From 2ec18b89da26acd7772a4ccf00211b6097f6a252 Mon Sep 17 00:00:00 2001
From: suluyan <suluyan.sly@alibaba-inc.com>
Date: Fri, 20 Dec 2024 16:46:24 +0800
Subject: [PATCH] fix punkt

---
 .dev_scripts/ci_container_test.sh                     |  1 +
 modelscope/pipelines/nlp/llm_pipeline.py              |  3 ++-
 .../preprocessors/nlp/fill_mask_preprocessor.py       | 11 +++++++----
 modelscope/utils/streaming_output.py                  |  6 ++++--
 4 files changed, 14 insertions(+), 7 deletions(-)

diff --git a/.dev_scripts/ci_container_test.sh b/.dev_scripts/ci_container_test.sh
index 1782693e..31556192 100644
--- a/.dev_scripts/ci_container_test.sh
+++ b/.dev_scripts/ci_container_test.sh
@@ -31,6 +31,7 @@ if [ "$MODELSCOPE_SDK_DEBUG" == "True" ]; then
     python -m spacy download en_core_web_sm
     pip install faiss-gpu
     pip install healpy
+    pip install huggingface-hub==0.25.2
     # test with install
     pip install .
 else
diff --git a/modelscope/pipelines/nlp/llm_pipeline.py b/modelscope/pipelines/nlp/llm_pipeline.py
index 2c08c498..3199d7fa 100644
--- a/modelscope/pipelines/nlp/llm_pipeline.py
+++ b/modelscope/pipelines/nlp/llm_pipeline.py
@@ -269,7 +269,8 @@ class LLMPipeline(Pipeline, PipelineStreamingOutputMixin):
 
         assert model_id.lower() in SWIFT_MODEL_ID_MAPPING,\
             f'Invalid model id {model_id} or Swift framework does not support this model.'
-        args = InferArguments(model_type=SWIFT_MODEL_ID_MAPPING[model_id.lower()])
+        args = InferArguments(
+            model_type=SWIFT_MODEL_ID_MAPPING[model_id.lower()])
         model, template = prepare_model_template(
             args, device_map=self.device_map)
         self.model = add_stream_generate(model)

• **PROVIDED MATERIAL**:
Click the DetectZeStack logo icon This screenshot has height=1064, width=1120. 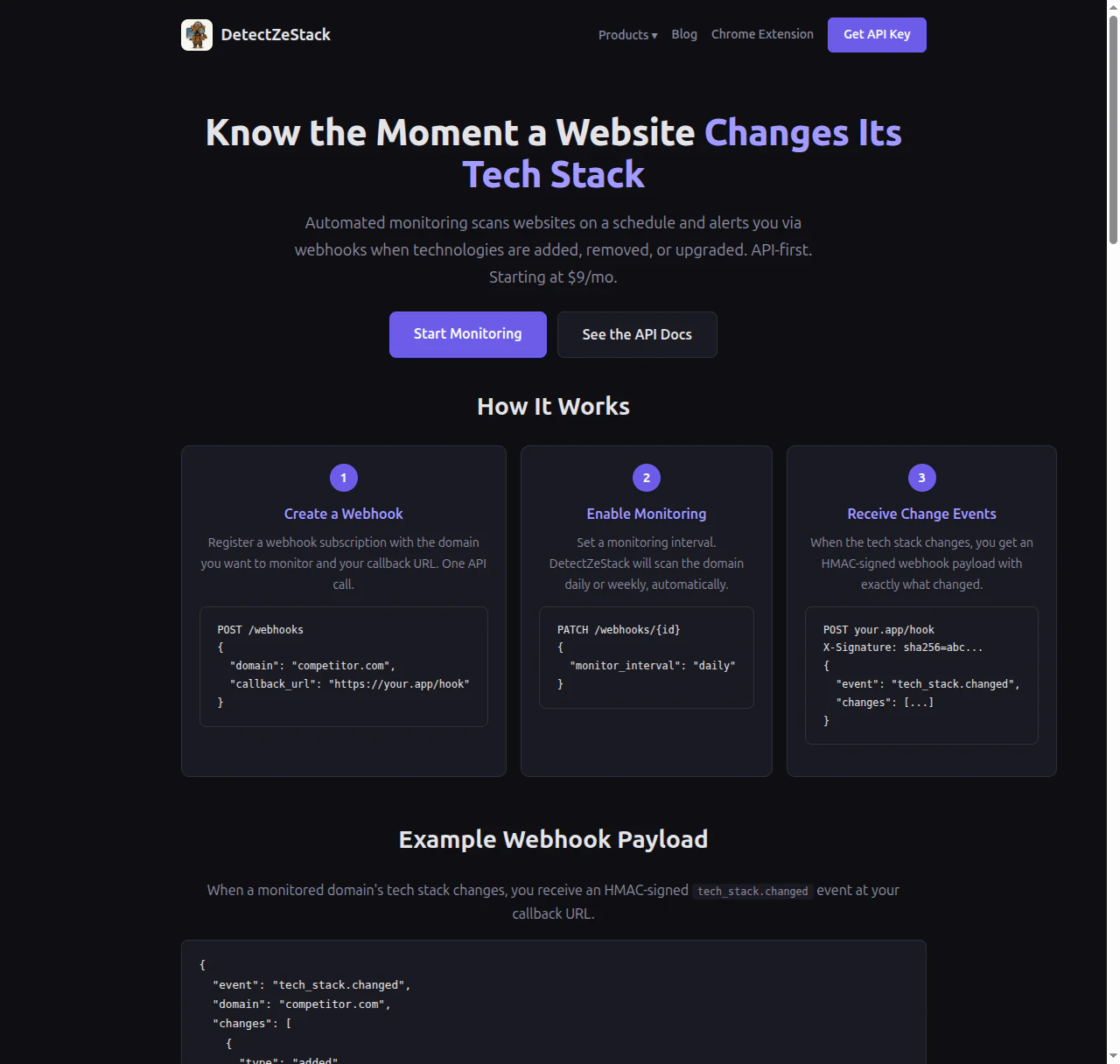click(196, 34)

• **THE TASKS**:
#1 Answer these questions using the patch:
(a) What email address is given for the author?
(b) Which version of huggingface-hub does the change to the CI container test script install?
(c) In which class does the reformatted InferArguments call appear?
#2 Reproduce the section of the patch between "diff --git a/.dev_scripts/ci_container_test.sh" and "pip install .", inclusive.
#3 Carry on writing the patch from the point where it stops.
The listing has no connection to the patch.

• **TASK-BY-TASK OUTPUTS**:
#1
(a) suluyan.sly@alibaba-inc.com
(b) 0.25.2
(c) LLMPipeline

#2
diff --git a/.dev_scripts/ci_container_test.sh b/.dev_scripts/ci_container_test.sh
index 1782693e..31556192 100644
--- a/.dev_scripts/ci_container_test.sh
+++ b/.dev_scripts/ci_container_test.sh
@@ -31,6 +31,7 @@ if [ "$MODELSCOPE_SDK_DEBUG" == "True" ]; then
     python -m spacy download en_core_web_sm
     pip install faiss-gpu
     pip install healpy
+    pip install huggingface-hub==0.25.2
     # test with install
     pip install .

#3
diff --git a/modelscope/preprocessors/nlp/fill_mask_preprocessor.py b/modelscope/preprocessors/nlp/fill_mask_preprocessor.py
index f43e03ed..c5113f35 100644
--- a/modelscope/preprocessors/nlp/fill_mask_preprocessor.py
+++ b/modelscope/preprocessors/nlp/fill_mask_preprocessor.py
@@ -213,11 +213,14 @@ class FillMaskPoNetPreprocessor(FillMaskPreprocessorBase):
             osp.join(model_dir, ModelFile.CONFIGURATION))
         self.language = self.cfg.model.get('language', 'en')
         if self.language == 'en':
-            from nltk.tokenize import sent_tokenize
             import nltk
-            nltk.download('punkt_tab')
-            # import_external_nltk_data(
-            #     osp.join(model_dir, 'nltk_data'), 'tokenizers/punkt_tab')
+            from nltk.tokenize import sent_tokenize
+            from packaging import version
+            if version.parse(nltk.__version__) >= version.parse('3.8.2'):
+                nltk.download('punkt_tab')
+            else:
+                import_external_nltk_data(
+                    osp.join(model_dir, 'nltk_data'), 'tokenizers/punkt_tab')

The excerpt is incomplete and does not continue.